Splitting a large txt file into 200 smaller txt files on a regex using shell script in BASH

Question

I hope the subject is clear enough, I haven't found anything specifically about this in the previously asked bin. I've tried implementing this in Perl or Python, but I think I may be trying too hard.

Is there a simple shell command / pipeline that will split my 4mb .txt file into seperate .txt files, based on a beginning and ending regex?

I provide a short sample of the file below.. so you can see that every "story" starts with the phrase "X of XXX DOCUMENTS", which could be used to split the file.

I think this should be easy and I'd be surprised if bash can't do it - faster than Perl/Py.

Here it is:

                           1 of 999 DOCUMENTS


              Copyright 2011 Virginian-Pilot Companies LLC
                          All Rights Reserved
                   The Virginian-Pilot(Norfolk, VA.)

...



                           3 of 999 DOCUMENTS


                  Copyright 2011 Canwest News Service
                          All Rights Reserved
                          Canwest News Service

...

Thanks in advance for all your help.

Ross

Please edit and remove about 95% of the text in your question. — Dennis Williamson, Feb 10 '11 at 00:30
possible duplicate of [Split one file into multiple files based on delimiter](http://stackoverflow.com/questions/11313852/split-one-file-into-multiple-files-based-on-delimiter) — tripleee, Jun 28 '13 at 04:49

score 22 · Accepted Answer · edited Jul 07 '17 at 11:00

22

awk '/[0-9]+ of [0-9]+ DOCUMENTS/{g++} { print $0 > g".txt"}' file

OSX users will need gawk, as the builtin awk will produce an error like awk: illegal statement at source line 1

Ruby(1.9+)

#!/usr/bin/env ruby
g=1
f=File.open(g.to_s + ".txt","w")
open("file").each do |line|
  if line[/\d+ of \d+ DOCUMENTS/]
    f.close
    g+=1
    f=File.open(g.to_s + ".txt","w")
  end
  f.print line
end

edited Jul 07 '17 at 11:00

Ian

11,280
3
36
58

answered Feb 10 '11 at 01:19

kurumi

25,121
5
44
52

OH and we have a winner....speed *AND* elegance I spent a really wet summer in 1997 with the O'Reilly sed/awk book. Wish I could recall all that now. I *will* go and get it tmrw. **THANK YOU** – Feb 10 '11 at 01:32
1

This solution puts the matching line in the new file, which answers the question. But if, like me, you want to put the matching line in the old file before starting the new one, you'd do this: `awk '{print $0 > n".txt"} /text to match/ {n++}` – indiv Mar 14 '14 at 01:03
1

Note: on Mac OS X you need `gawk` from e.g. MacPorts for this to work – Thomas Wana Apr 28 '16 at 15:42

score 10 · Answer 2 · answered Feb 10 '11 at 15:57

10

As suggested in other solutions, you could use csplit for that:

csplit csplit.test '/^\.\.\./' '{*}' && sed -i '/^\.\.\./d' xx*

I haven't found a better way to get rid of the reminiscent separator in the split files.

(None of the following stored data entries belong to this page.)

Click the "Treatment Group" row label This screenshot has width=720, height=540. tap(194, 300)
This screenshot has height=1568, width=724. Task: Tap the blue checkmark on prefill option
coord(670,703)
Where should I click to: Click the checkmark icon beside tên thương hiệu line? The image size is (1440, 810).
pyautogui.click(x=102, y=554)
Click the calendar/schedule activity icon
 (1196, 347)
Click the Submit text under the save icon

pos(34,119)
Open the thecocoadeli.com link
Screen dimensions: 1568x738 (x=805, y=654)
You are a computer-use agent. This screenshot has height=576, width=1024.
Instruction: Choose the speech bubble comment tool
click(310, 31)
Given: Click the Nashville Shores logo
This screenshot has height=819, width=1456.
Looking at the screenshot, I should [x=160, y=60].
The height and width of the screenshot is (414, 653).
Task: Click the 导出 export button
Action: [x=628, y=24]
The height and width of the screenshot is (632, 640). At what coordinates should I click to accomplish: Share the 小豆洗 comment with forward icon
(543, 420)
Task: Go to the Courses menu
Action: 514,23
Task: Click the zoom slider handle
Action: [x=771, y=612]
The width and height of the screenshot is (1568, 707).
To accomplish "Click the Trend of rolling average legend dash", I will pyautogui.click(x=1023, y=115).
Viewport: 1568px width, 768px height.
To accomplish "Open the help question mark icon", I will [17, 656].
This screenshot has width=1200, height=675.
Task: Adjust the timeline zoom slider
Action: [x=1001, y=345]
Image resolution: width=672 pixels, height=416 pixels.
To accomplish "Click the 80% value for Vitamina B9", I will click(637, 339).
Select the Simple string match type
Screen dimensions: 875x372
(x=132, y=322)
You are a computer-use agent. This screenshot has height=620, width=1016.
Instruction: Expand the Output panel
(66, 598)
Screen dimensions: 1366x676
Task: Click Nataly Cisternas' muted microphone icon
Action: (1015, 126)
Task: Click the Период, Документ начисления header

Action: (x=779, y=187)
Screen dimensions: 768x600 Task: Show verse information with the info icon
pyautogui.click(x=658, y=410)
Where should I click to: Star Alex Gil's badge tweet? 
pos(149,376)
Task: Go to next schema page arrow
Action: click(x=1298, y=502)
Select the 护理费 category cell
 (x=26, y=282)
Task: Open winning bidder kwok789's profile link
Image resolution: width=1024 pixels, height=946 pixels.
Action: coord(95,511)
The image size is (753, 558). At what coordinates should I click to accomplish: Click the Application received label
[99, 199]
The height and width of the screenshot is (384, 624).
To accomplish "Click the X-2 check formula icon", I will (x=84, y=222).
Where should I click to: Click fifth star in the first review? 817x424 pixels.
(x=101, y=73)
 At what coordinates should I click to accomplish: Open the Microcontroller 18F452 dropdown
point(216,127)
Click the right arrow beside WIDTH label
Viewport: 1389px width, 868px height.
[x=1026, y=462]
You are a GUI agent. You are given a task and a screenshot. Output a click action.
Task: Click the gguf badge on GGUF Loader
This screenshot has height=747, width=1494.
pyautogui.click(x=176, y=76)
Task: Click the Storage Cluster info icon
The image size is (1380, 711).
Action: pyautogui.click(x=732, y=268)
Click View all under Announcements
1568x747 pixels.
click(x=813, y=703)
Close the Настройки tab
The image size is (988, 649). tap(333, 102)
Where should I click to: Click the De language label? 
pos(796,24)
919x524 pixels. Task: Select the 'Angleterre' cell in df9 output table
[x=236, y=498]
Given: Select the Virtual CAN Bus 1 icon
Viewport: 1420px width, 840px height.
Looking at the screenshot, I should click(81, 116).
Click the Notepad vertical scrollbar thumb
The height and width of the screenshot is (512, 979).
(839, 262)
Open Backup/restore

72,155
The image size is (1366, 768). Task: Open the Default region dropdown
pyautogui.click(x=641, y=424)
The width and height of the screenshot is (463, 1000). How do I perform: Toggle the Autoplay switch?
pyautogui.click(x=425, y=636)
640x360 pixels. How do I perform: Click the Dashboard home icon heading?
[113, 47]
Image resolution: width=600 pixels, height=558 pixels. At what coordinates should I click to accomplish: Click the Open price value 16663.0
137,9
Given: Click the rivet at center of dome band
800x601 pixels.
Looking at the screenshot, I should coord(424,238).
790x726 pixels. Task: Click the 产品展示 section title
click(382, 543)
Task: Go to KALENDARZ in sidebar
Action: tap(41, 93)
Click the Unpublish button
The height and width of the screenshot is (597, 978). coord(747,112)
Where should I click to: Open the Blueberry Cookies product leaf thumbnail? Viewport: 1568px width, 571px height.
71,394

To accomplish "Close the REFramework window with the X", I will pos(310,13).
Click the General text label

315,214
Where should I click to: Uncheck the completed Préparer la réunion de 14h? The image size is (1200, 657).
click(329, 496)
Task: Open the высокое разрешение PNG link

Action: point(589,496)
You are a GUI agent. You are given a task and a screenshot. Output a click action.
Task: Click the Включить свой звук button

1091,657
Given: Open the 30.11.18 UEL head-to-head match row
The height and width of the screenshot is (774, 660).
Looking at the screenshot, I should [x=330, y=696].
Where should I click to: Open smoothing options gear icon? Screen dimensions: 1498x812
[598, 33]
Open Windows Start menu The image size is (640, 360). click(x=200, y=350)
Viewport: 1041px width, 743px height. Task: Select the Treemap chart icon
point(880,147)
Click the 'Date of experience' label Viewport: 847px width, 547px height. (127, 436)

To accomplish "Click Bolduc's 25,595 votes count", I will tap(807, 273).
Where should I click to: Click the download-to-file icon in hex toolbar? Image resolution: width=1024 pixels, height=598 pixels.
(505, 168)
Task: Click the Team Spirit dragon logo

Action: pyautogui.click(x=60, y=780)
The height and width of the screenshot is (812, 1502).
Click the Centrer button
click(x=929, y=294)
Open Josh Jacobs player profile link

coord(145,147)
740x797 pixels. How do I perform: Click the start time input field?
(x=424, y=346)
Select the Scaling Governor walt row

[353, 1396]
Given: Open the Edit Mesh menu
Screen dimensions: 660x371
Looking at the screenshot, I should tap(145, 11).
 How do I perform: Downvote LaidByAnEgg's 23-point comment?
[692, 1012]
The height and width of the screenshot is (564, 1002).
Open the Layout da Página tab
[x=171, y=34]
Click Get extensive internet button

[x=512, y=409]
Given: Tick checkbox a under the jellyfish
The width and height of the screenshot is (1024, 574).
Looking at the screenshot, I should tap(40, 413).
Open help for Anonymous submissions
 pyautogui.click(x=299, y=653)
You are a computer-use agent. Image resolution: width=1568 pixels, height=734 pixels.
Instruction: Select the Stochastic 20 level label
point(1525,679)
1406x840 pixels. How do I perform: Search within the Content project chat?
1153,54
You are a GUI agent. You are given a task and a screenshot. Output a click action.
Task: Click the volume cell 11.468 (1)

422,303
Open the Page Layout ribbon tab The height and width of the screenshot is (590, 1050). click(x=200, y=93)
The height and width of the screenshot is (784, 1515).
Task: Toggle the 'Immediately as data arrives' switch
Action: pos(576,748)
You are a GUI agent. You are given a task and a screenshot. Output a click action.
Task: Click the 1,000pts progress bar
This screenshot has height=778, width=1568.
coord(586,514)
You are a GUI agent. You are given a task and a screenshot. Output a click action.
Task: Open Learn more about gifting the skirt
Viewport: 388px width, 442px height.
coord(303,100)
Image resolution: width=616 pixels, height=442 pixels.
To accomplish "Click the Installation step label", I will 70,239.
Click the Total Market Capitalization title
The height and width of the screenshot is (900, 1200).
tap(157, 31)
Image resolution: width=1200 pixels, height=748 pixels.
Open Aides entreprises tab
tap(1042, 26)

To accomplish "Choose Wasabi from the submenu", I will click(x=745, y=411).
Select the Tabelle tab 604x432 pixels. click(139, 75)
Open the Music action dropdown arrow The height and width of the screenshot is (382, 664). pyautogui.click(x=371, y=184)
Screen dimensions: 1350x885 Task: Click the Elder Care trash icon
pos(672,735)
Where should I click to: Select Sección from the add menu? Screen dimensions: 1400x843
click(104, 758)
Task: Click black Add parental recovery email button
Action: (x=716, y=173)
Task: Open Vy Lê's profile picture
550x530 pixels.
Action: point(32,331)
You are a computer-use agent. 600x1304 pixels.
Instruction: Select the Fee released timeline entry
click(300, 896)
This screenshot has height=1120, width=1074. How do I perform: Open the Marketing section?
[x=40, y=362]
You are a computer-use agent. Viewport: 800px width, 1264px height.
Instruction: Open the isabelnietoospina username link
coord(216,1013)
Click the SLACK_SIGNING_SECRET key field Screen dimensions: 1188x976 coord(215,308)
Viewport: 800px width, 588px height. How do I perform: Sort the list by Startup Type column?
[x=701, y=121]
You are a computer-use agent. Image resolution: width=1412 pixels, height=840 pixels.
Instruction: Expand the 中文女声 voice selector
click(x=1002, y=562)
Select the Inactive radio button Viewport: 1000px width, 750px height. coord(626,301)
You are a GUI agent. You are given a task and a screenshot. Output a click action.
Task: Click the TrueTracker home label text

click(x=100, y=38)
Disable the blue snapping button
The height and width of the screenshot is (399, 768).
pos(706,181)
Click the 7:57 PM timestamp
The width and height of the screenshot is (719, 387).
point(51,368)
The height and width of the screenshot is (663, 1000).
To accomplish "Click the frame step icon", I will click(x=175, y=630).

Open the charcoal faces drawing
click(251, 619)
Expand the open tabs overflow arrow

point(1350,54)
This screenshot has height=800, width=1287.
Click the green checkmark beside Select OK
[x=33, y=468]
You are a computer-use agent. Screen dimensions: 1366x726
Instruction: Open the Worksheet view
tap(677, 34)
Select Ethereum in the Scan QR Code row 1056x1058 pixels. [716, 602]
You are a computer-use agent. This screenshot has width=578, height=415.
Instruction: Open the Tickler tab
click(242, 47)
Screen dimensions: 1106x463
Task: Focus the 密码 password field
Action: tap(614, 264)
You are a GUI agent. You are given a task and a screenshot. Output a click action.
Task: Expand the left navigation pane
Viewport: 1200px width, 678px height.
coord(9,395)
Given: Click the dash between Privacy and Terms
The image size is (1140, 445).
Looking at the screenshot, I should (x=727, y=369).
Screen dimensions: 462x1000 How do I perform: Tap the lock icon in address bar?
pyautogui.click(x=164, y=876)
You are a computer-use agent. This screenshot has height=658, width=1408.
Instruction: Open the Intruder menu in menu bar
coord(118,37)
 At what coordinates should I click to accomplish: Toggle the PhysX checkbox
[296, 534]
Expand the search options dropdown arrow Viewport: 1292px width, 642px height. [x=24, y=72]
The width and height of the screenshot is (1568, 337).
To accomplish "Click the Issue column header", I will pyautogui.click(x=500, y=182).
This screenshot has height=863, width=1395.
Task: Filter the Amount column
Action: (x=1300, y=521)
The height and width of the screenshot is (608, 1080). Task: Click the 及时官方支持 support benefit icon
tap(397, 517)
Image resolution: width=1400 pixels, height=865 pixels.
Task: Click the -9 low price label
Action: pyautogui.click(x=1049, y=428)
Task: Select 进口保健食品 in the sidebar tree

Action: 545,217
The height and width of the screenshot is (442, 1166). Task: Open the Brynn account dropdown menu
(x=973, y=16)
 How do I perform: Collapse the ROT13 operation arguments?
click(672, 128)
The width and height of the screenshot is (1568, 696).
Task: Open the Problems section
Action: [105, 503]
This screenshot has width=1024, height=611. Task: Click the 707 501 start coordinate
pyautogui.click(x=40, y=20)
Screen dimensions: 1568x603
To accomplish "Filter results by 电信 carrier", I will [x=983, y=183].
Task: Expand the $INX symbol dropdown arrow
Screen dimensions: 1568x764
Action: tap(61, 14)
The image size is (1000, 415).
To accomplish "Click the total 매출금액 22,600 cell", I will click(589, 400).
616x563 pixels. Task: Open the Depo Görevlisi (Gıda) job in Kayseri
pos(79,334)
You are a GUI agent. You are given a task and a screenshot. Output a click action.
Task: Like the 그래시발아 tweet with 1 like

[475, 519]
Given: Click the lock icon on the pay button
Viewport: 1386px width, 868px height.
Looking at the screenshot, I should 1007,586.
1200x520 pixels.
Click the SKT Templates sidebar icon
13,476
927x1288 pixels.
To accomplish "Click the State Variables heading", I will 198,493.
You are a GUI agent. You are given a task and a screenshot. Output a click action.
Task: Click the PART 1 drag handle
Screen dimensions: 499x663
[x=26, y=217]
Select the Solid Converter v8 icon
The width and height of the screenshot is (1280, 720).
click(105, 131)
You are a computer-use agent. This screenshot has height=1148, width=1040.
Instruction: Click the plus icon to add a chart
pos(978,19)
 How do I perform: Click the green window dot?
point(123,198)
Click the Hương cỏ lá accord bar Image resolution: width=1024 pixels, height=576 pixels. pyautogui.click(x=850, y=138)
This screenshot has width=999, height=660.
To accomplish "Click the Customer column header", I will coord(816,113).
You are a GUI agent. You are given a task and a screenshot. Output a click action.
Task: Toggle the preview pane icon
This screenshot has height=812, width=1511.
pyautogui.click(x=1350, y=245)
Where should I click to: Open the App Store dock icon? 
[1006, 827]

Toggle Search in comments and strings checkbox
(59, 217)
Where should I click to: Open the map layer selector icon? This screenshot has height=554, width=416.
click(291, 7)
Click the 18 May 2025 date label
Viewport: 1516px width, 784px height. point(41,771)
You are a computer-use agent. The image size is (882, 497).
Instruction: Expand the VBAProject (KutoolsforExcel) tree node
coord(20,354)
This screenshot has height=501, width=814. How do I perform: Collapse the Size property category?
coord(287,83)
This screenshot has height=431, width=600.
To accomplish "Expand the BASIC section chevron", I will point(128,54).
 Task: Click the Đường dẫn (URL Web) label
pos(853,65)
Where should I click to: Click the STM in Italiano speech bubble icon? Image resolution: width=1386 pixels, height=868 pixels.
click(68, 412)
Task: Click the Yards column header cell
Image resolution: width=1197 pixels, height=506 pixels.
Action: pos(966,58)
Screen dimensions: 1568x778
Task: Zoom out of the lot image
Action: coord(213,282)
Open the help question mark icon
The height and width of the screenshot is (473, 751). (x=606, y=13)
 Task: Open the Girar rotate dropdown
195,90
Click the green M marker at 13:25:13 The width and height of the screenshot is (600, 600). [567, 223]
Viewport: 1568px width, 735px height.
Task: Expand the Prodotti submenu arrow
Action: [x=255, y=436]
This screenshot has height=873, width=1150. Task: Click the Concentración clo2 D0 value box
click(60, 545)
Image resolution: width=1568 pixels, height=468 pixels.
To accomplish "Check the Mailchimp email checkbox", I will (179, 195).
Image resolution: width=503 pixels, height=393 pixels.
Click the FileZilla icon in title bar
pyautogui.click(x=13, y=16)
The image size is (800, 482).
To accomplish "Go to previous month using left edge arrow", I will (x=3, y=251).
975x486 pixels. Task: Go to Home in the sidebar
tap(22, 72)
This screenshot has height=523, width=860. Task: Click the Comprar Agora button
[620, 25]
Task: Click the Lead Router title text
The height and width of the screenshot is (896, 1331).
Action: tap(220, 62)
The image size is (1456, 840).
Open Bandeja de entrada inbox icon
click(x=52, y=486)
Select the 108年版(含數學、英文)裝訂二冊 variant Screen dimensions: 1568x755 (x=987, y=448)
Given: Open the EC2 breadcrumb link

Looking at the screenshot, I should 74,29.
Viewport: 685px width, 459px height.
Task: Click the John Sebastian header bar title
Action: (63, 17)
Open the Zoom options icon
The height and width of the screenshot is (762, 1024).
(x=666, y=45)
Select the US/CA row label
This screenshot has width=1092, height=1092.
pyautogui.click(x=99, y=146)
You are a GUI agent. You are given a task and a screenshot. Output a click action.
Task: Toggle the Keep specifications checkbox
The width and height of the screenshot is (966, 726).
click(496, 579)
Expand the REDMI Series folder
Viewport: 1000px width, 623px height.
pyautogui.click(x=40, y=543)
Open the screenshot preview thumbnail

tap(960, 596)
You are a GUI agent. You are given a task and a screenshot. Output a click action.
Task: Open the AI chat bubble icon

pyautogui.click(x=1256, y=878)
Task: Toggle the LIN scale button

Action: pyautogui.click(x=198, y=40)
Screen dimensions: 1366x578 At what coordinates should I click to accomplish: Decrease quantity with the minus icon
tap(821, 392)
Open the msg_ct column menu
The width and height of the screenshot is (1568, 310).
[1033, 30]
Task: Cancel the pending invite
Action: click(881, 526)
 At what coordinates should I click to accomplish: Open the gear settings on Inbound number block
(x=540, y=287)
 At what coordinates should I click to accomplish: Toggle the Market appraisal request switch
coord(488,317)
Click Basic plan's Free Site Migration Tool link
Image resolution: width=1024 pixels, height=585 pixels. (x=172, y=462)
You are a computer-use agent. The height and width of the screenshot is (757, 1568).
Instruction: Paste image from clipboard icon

answered Feb 10 '11 at 15:57

raphink

3,625
1
28
39

I can't try right now because on windows, but csplit's man page seems to suggests using %REGEX% instead of /REGEX/ for that: /REGEXP/[OFFSET] copy up to but not including a matching line %REGEXP%[OFFSET] skip to, but not including a matching line – Spikolynn Jul 07 '15 at 17:51

score 1 · Answer 3 · 2011-02-10T16:29:43.963

1

How hard did you try in Perl?

Edit Here is a faster method. It splits the file then prints the part files.

use strict;
use warnings;

my $count = 1;

open (my $file, '<', 'source.txt') or die "Can't open source.txt: $!";

for (split /(?=^.*\d+[^\S\n]*of[^\S\n]*\d+[^\S\n]*DOCUMENTS)/m, join('',<$file>))
{
    if ( s/^.*(\d+)\s*of\s*\d+\s*DOCUMENTS.*(\n|$)//m )
    {
        open (my $part, '>', "Part$1_$count.txt") 
            or die "Can't open Part$1_$count for output: $!";
        print $part $_;
        close ($part);
        $count++;
    }
}
close ($file);

This is the line by line method:

use strict;
use warnings;

open (my $masterfile, '<', 'yourfilename.txt') or die "Can't open yourfilename.txt: $!";

my $count = 1;
my $fh;

while (<$masterfile>) {
    if ( /(?<!\d)(\d+)\s*of\s*\d+\s*DOCUMENTS/ ) {
        defined $fh and close ($fh);
        open ($fh, '>', "Part$1_$count.txt") or die "Can't open Part$1_$count for  output: $!";
        $count++;
        next;
    }
    defined $fh and print $fh $_;
}
defined $fh and close ($fh);
close ($masterfile);

edited Feb 10 '11 at 16:29

answered Feb 10 '11 at 00:38

`$count` is undefined. I suspect you meant `$cnt`. Also, the first time you run through the loop `$fh` is undefined, so you'll get a `Can't use an undefined value as a symbol reference` error/warning when you try to close `$fh`. – CanSpice Feb 10 '11 at 00:42
Way over my head in Perl - not that I'm not trying... Perl , Python, R, bits of Ruby, bash, a little C++ . As well as being a jobbing Doc and trying to do some research... ta for the help. – Feb 10 '11 at 00:59
Might as well put a check on the final close() too – Feb 10 '11 at 01:00
@rosser - oh its not that bad in Perl. A shaved down version could be done from the command line, a so called 1 liner. – Feb 10 '11 at 01:05
Can't use an undefined value as a symbol reference at getfile.pl line 16, <$masterfile> line 1. – Feb 10 '11 at 01:11
@rosser - Good catch! Your right, do you know how to fix it? `defined $fh and print $fh $_;` It was just an untested example, its fixed now. I would probably write it differently for my use. – Feb 10 '11 at 15:04

score 0 · Answer 4 · answered Feb 10 '11 at 00:34

0

regex to match "X of XXX DOCUMENTS" is
\d{1,3} of \d{1,3) DOCUMENTS

reading line by line and starting to write new file upon regex match should be fine.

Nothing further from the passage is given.